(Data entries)
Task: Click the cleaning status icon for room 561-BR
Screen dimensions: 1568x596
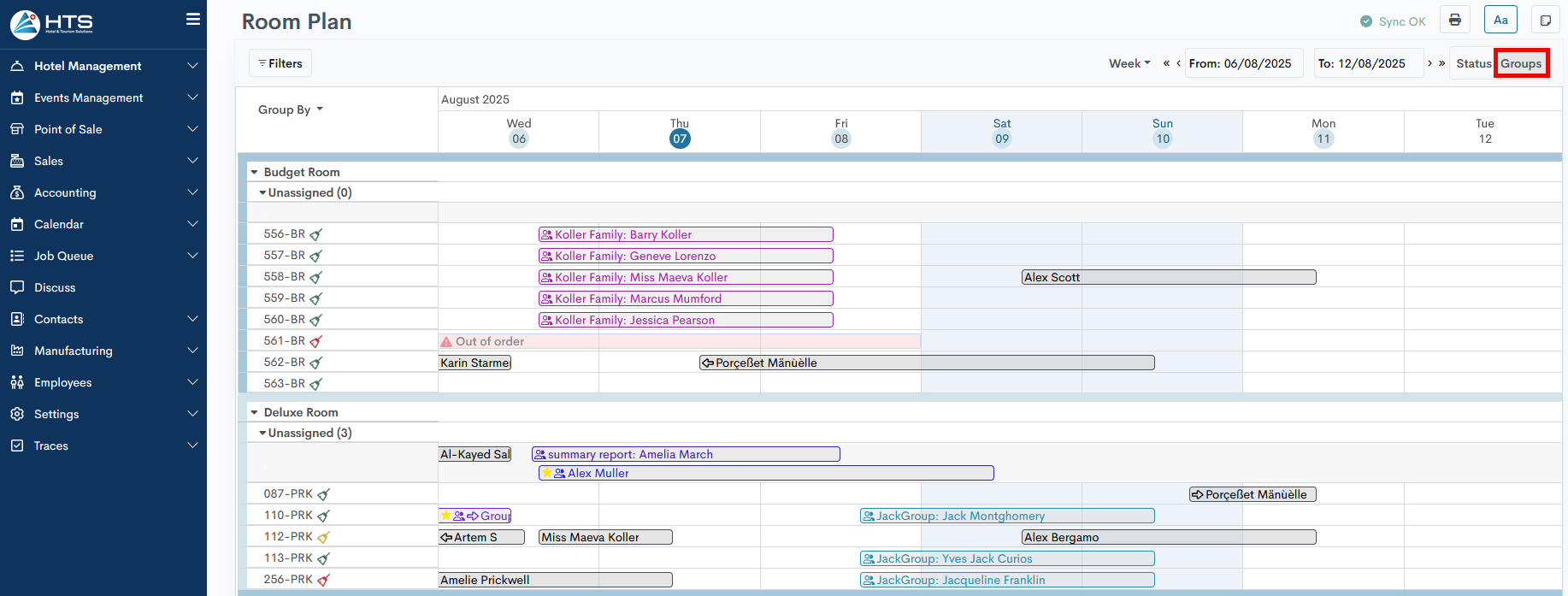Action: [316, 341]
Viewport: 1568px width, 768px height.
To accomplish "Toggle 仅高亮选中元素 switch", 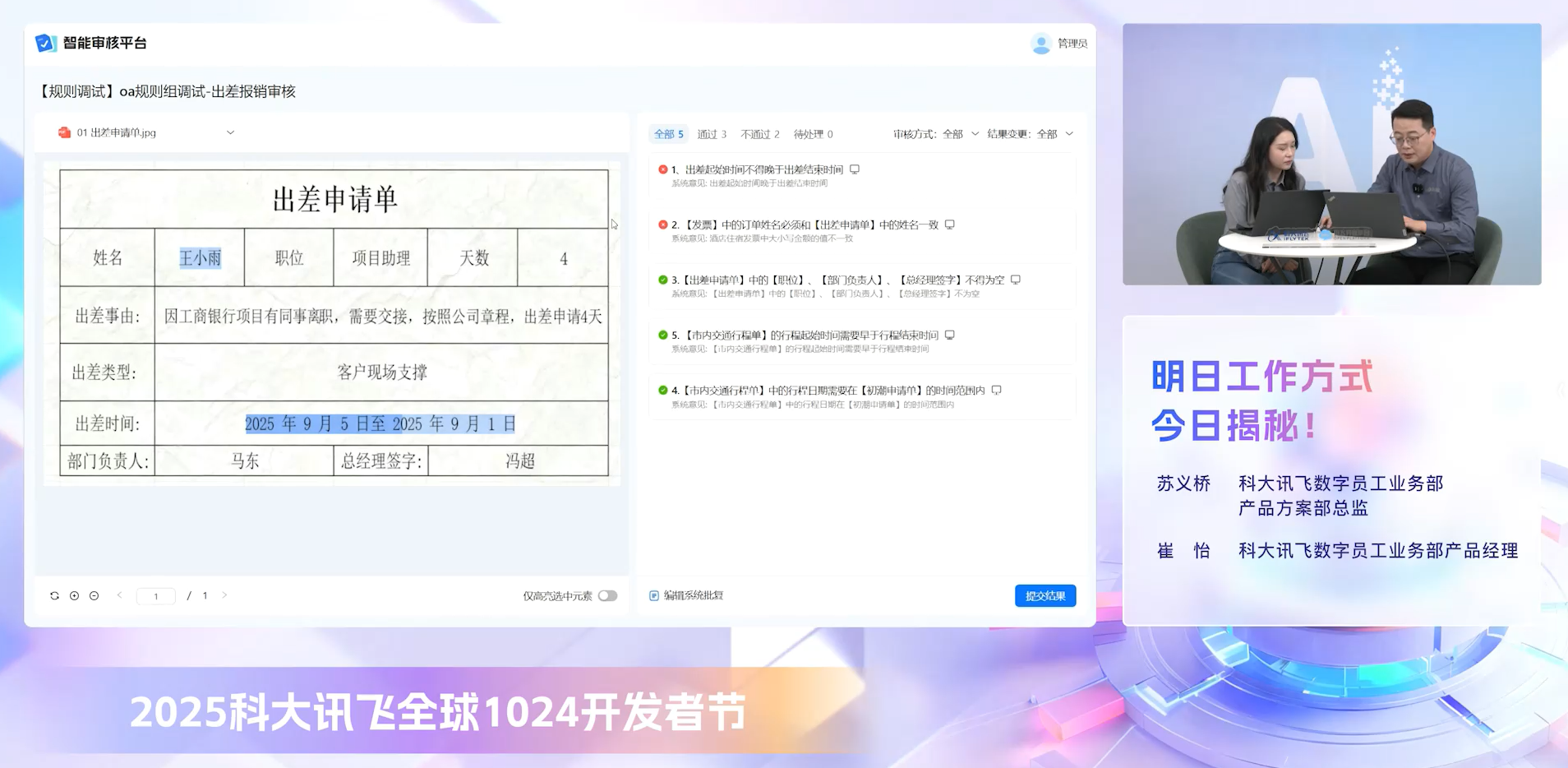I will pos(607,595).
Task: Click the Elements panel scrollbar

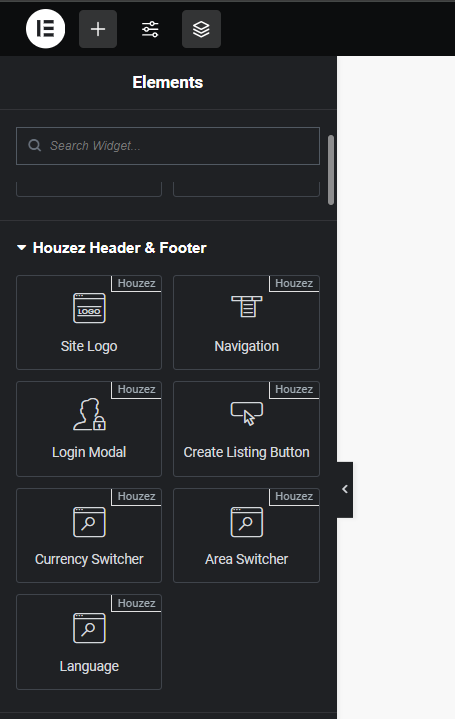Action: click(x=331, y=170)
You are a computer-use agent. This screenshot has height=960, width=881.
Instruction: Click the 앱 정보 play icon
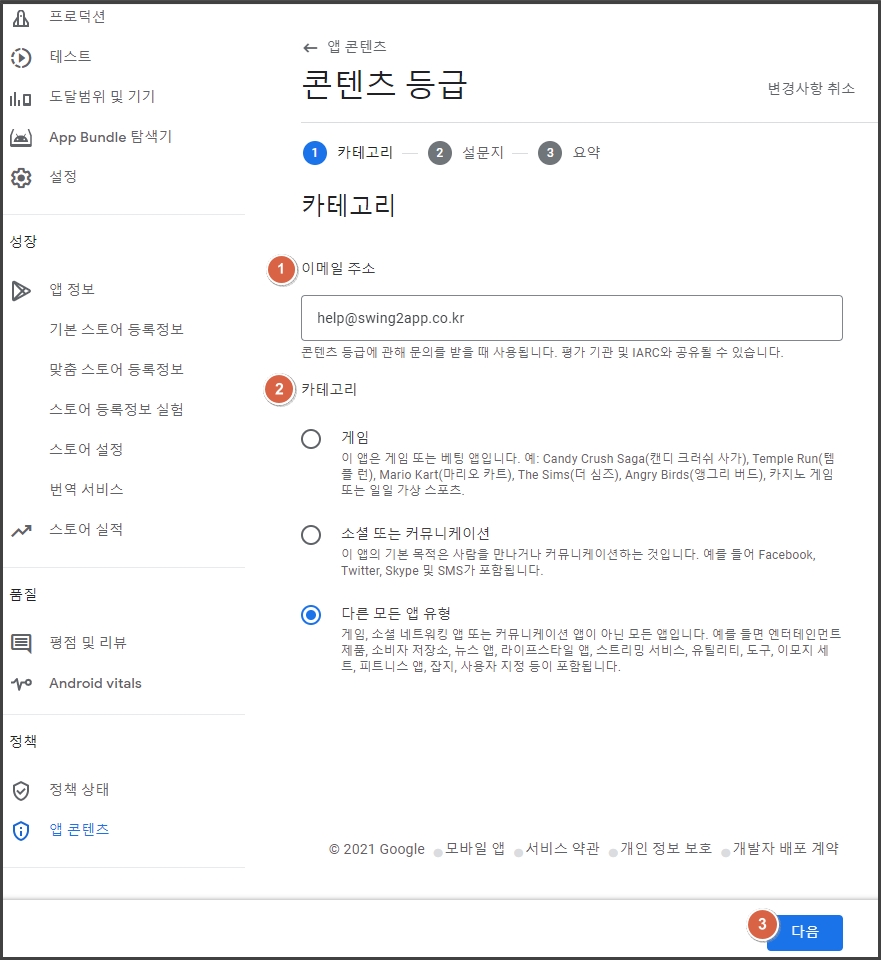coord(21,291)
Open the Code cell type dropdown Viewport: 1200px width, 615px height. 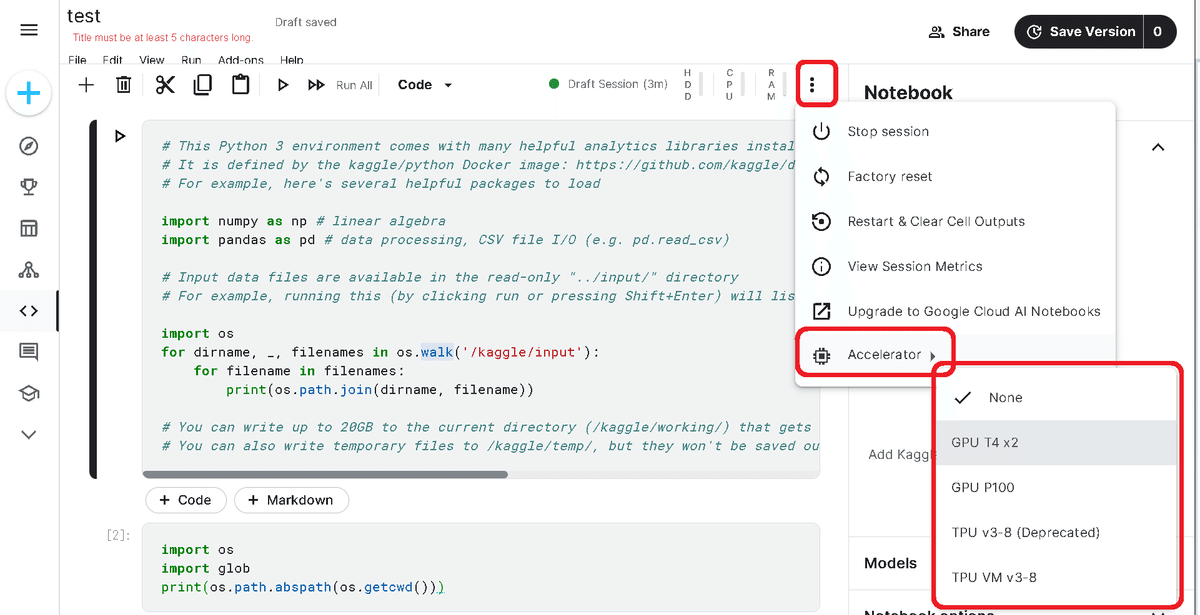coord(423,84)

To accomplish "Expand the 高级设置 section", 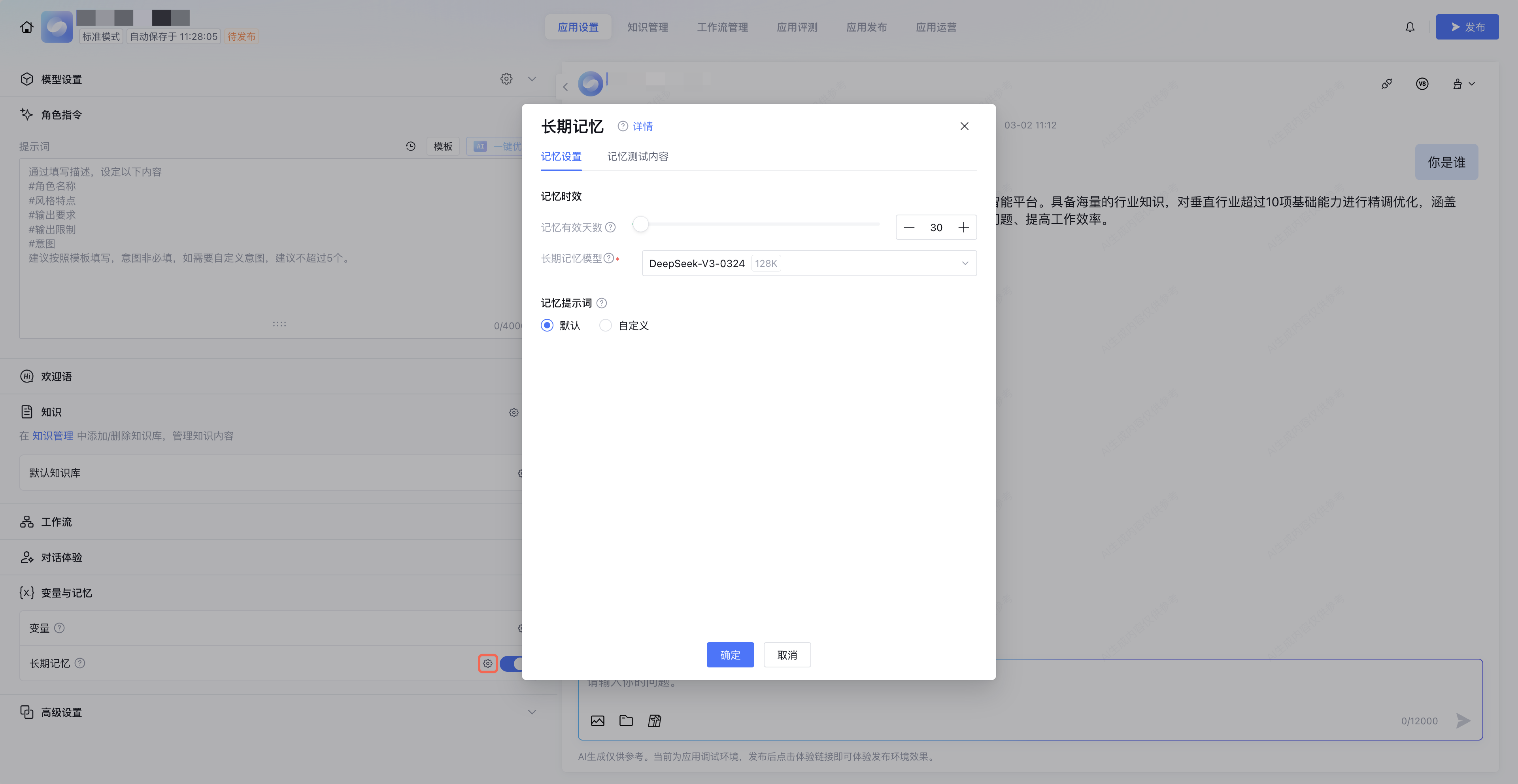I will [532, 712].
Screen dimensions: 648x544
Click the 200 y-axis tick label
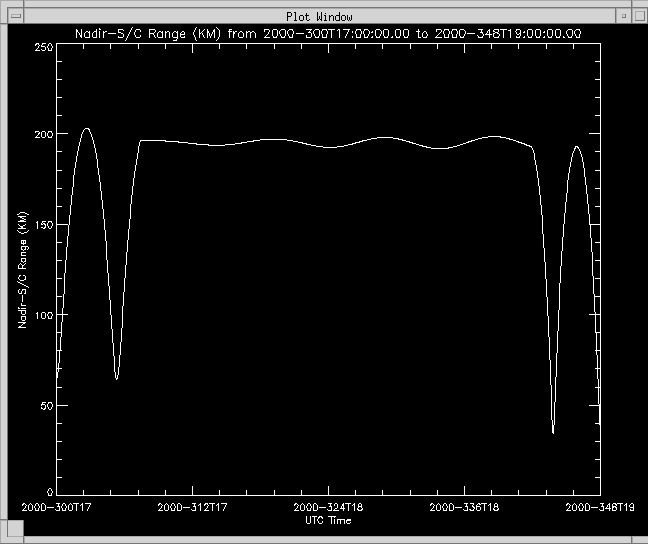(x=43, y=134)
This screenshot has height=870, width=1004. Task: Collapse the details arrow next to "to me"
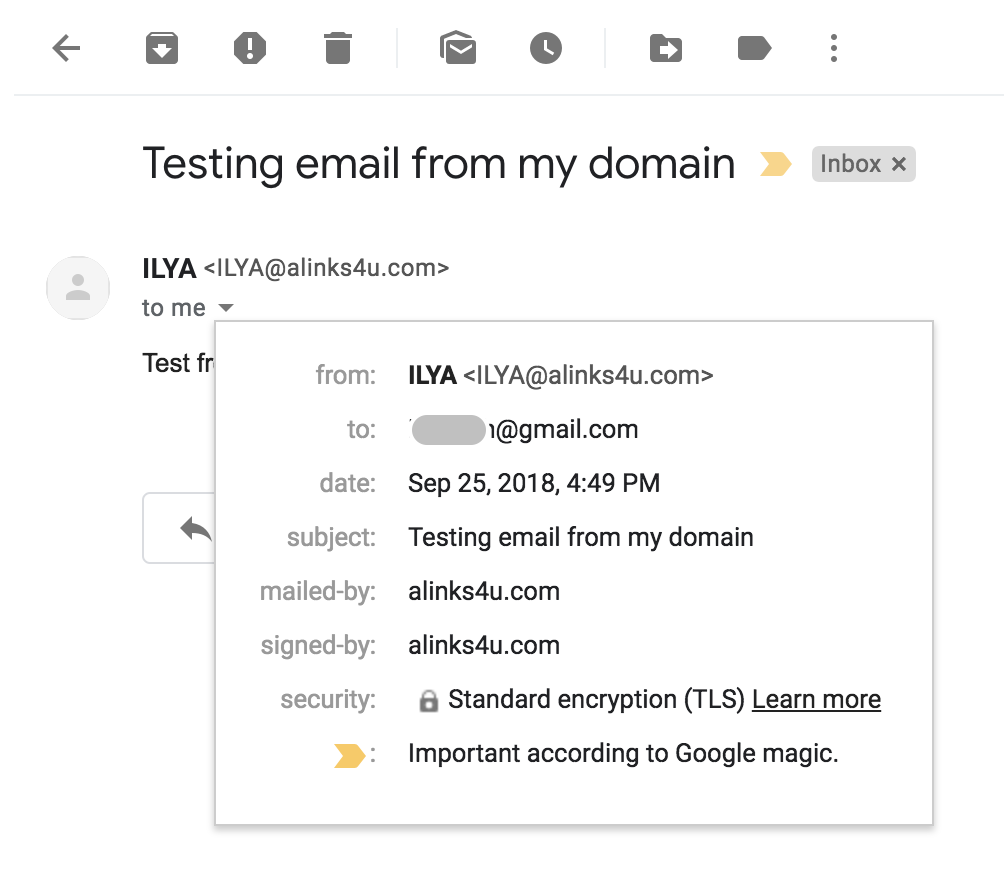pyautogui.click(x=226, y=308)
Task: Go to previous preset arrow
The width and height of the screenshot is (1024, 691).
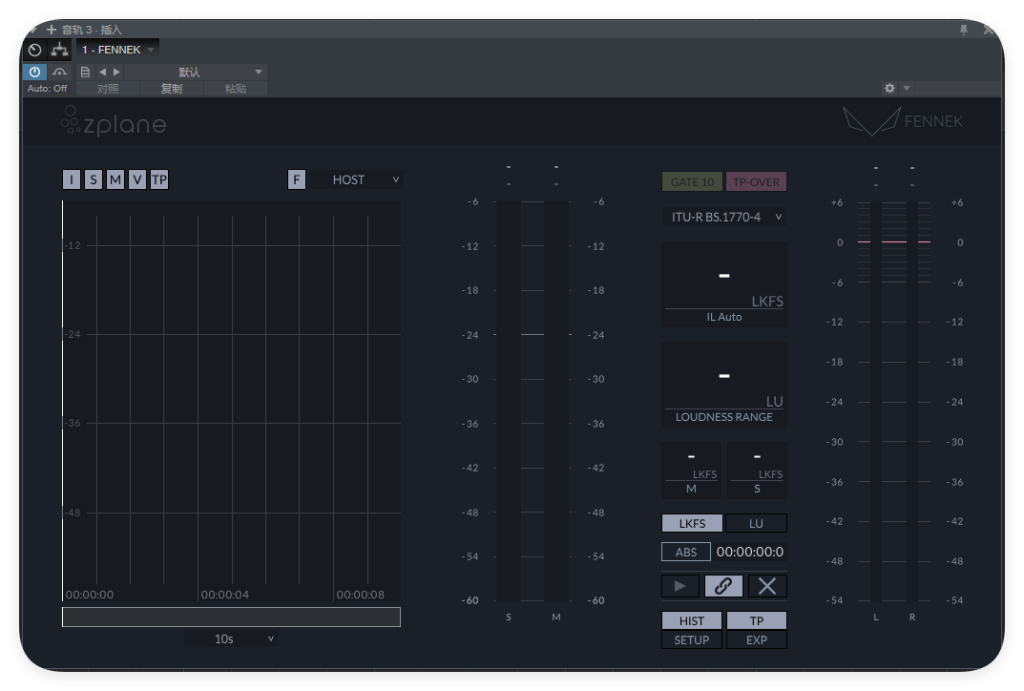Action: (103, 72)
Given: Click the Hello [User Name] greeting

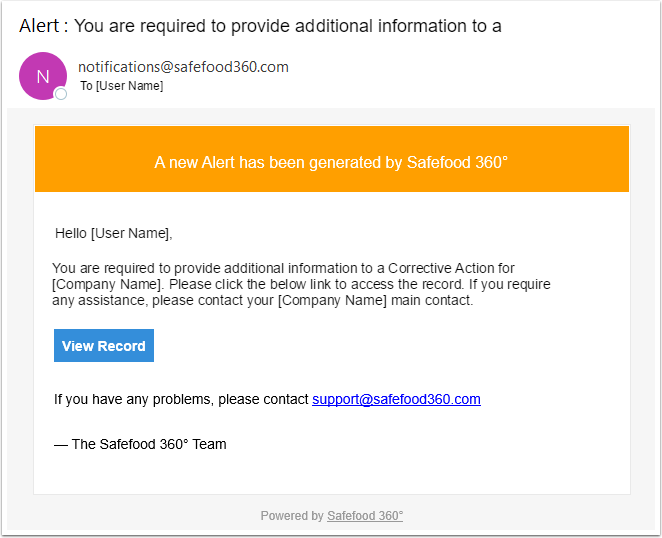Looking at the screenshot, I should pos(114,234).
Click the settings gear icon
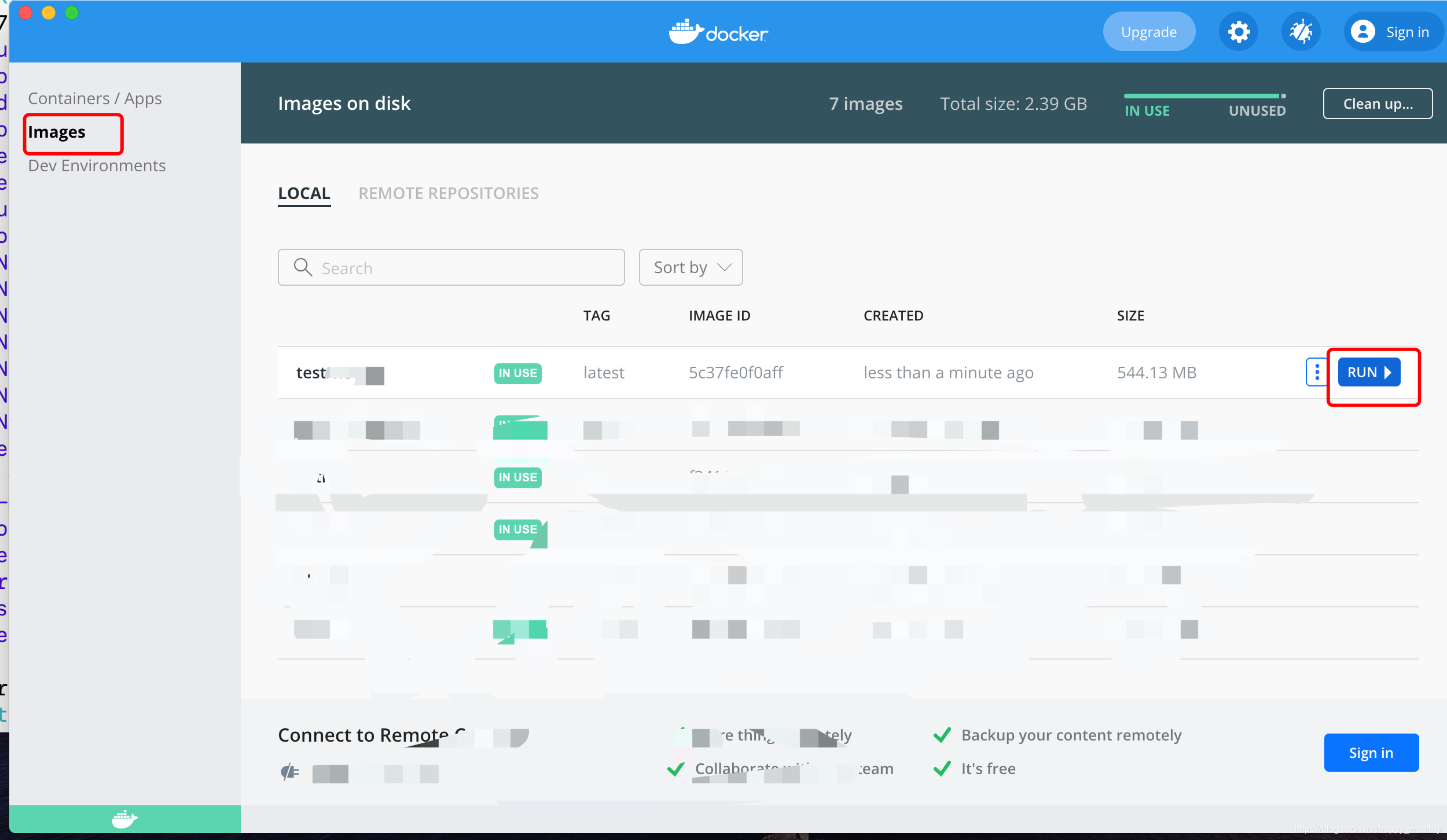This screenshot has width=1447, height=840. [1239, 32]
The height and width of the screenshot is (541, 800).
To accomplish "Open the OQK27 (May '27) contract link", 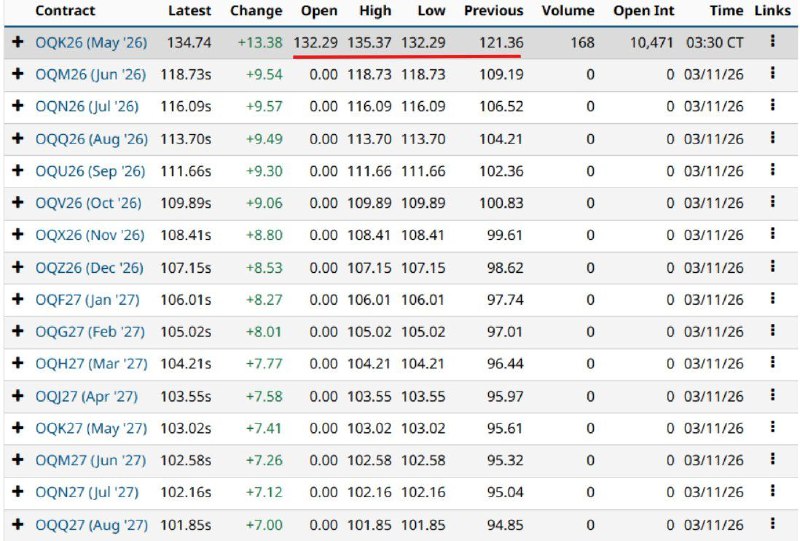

Set task: Copy the lines of the material exactly, from the line containing "This screenshot has height=870, width=1004." through the end of the material. Omit the pictures from your answer.

Answer:
This screenshot has height=870, width=1004. Task: Collapse the details arrow next to "to me"
pyautogui.click(x=226, y=308)
Task: Go to previous preset arrow
The width and height of the screenshot is (1024, 691).
Action: (103, 72)
Given: Click the Hello [User Name] greeting

Looking at the screenshot, I should pos(114,234).
Click the settings gear icon
This screenshot has width=1447, height=840. [1239, 32]
The height and width of the screenshot is (541, 800).
To accomplish "Open the OQK27 (May '27) contract link", 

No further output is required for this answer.